YOUR INSTRUCTIONS | Rewrite the records from the line with "At what coordinates should I click to accomplish: Open the Paths" up to and including the line with "Click the left", keeping the requests intact and offsetting every coordinate in the answers by -27.

RECORDS TO PROCESS |
● ● ● ●

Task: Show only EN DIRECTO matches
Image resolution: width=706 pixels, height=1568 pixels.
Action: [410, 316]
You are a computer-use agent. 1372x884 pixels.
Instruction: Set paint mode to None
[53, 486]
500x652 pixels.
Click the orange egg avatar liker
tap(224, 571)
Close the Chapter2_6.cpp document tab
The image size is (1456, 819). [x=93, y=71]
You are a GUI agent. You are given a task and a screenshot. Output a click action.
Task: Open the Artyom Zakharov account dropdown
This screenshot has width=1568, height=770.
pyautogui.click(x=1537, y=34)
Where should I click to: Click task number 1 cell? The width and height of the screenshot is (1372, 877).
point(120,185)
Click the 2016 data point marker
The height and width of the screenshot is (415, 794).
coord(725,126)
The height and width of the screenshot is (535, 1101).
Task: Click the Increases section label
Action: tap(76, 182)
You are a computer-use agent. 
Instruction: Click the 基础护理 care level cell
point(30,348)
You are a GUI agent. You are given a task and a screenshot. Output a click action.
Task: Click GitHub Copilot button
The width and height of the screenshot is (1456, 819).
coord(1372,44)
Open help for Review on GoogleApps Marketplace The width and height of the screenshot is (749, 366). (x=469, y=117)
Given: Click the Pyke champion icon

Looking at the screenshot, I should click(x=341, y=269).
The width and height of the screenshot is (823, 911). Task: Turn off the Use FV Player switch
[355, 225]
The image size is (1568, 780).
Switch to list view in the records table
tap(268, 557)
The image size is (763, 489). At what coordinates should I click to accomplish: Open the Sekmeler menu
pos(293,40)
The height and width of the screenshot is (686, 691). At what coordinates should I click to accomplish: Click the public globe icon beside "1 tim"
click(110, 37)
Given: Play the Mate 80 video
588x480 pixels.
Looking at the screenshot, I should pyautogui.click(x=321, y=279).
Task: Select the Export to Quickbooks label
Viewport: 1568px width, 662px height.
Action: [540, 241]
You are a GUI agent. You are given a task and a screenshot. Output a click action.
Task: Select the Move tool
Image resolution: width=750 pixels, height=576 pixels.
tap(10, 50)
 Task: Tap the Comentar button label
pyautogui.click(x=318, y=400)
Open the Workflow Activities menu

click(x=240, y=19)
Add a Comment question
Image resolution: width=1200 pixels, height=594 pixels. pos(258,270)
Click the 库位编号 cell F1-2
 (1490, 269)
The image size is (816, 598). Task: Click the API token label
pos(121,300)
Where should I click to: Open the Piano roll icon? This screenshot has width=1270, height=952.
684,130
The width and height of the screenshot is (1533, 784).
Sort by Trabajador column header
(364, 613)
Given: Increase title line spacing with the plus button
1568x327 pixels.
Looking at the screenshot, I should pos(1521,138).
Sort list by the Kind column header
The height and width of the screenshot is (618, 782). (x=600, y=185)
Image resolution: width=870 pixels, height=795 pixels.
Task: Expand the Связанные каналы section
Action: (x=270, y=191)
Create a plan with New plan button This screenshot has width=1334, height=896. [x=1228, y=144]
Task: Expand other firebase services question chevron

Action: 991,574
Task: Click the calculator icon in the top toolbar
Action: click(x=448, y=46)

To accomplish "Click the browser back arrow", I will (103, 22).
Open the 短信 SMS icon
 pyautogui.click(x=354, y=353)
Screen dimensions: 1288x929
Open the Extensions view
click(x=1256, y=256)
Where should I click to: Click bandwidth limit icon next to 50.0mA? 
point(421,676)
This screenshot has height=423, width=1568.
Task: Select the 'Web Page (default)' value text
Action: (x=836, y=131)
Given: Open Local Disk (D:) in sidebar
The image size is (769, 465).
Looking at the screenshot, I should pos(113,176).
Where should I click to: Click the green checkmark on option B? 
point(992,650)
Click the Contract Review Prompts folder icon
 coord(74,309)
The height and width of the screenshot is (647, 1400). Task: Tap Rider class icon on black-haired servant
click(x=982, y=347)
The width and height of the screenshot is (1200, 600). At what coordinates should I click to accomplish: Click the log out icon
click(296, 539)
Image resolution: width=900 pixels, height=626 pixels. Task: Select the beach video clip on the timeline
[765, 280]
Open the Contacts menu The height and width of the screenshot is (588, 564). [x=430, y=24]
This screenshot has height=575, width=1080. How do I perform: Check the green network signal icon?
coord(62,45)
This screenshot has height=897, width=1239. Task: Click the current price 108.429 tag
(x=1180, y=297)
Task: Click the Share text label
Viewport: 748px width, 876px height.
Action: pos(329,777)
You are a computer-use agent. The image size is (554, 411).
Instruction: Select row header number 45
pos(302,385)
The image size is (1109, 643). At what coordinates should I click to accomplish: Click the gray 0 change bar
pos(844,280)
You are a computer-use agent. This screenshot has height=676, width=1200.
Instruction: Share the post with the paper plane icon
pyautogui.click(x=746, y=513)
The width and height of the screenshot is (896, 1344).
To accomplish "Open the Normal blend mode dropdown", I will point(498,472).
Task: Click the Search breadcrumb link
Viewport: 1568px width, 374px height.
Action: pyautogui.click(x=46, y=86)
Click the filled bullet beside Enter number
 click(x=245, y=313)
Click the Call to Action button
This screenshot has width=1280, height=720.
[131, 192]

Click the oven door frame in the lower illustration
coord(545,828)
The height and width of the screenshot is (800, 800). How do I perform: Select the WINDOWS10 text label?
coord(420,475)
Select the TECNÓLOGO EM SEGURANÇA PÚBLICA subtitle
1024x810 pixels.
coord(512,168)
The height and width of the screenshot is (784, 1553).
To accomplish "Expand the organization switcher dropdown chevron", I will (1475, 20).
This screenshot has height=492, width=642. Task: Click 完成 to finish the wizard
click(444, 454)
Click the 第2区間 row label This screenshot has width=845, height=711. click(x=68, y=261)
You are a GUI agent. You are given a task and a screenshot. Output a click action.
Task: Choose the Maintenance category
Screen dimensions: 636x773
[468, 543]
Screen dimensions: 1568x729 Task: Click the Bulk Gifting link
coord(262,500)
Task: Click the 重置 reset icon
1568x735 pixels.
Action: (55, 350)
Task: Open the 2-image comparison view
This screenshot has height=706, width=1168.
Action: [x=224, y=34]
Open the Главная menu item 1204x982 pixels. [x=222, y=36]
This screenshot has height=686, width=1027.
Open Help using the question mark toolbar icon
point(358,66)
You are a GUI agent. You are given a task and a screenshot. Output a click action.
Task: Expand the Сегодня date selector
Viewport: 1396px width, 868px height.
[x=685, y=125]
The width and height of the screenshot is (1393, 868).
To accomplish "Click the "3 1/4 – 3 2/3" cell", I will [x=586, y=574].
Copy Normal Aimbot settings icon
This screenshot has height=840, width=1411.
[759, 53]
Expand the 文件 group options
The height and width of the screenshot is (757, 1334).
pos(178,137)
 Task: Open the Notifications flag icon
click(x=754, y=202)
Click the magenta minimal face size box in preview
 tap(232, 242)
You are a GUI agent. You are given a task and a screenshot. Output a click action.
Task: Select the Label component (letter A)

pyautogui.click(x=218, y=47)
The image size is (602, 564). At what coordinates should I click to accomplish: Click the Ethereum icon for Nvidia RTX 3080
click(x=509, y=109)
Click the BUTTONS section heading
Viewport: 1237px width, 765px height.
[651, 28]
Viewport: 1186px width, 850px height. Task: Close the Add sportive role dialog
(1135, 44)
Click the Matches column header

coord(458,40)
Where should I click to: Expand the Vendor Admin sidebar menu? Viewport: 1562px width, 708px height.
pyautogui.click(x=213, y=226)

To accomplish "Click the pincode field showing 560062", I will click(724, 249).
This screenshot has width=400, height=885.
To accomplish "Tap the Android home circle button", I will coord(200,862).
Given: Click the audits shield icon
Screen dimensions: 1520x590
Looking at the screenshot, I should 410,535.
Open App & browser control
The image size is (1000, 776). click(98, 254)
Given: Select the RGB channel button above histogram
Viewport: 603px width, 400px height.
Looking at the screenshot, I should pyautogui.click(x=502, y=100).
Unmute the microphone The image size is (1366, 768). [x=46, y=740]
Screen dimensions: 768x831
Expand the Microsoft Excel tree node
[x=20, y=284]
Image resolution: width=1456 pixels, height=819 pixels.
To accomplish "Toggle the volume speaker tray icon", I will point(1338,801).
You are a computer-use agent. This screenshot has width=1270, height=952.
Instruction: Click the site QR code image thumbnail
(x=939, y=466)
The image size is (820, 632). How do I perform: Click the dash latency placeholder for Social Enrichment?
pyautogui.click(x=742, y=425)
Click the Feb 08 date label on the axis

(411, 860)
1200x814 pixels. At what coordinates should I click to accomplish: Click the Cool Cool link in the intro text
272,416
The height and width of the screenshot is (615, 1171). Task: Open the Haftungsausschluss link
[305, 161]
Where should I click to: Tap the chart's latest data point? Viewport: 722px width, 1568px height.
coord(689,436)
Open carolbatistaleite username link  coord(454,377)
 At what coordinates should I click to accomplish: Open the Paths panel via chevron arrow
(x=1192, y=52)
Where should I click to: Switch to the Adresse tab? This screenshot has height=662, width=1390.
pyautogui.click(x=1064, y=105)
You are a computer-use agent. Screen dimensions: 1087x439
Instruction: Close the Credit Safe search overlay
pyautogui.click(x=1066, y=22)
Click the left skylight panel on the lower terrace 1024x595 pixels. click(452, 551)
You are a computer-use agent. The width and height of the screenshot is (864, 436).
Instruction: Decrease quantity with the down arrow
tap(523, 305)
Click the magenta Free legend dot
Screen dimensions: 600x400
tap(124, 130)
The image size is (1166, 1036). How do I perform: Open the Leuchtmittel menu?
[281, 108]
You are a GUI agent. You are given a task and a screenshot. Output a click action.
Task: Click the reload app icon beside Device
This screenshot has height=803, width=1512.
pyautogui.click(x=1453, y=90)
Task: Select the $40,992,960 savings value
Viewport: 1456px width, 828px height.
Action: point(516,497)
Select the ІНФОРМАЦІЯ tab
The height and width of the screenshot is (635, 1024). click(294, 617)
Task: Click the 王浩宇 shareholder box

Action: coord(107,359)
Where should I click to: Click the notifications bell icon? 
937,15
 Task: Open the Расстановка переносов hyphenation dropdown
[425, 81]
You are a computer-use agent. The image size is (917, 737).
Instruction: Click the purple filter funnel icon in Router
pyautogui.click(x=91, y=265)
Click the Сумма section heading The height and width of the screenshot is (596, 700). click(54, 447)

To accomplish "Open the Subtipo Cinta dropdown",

● ● ● ●

WORKED ANSWER |
 At what coordinates should I click to accomplish: Open the Paths panel via chevron arrow
(x=1165, y=25)
Where should I click to: Switch to the Adresse tab? This screenshot has height=662, width=1390.
pyautogui.click(x=1037, y=78)
You are a computer-use agent. Screen dimensions: 1087x439
Instruction: Close the Credit Safe search overlay
pyautogui.click(x=1039, y=-5)
Click the left skylight panel on the lower terrace 1024x595 pixels. click(425, 524)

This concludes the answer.